[Source records]
+++++

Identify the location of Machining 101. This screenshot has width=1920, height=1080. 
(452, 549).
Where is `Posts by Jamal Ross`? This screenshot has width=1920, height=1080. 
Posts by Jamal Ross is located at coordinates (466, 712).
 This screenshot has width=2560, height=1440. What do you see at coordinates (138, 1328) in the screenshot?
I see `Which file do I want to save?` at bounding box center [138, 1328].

+++++

### The task
Extract every line of the data above that contains the string "This".

### Reply to the task
Identify the location of Machining 101. This screenshot has width=1920, height=1080. 
Where is `Posts by Jamal Ross`? This screenshot has width=1920, height=1080. 
 This screenshot has width=2560, height=1440. What do you see at coordinates (138, 1328) in the screenshot?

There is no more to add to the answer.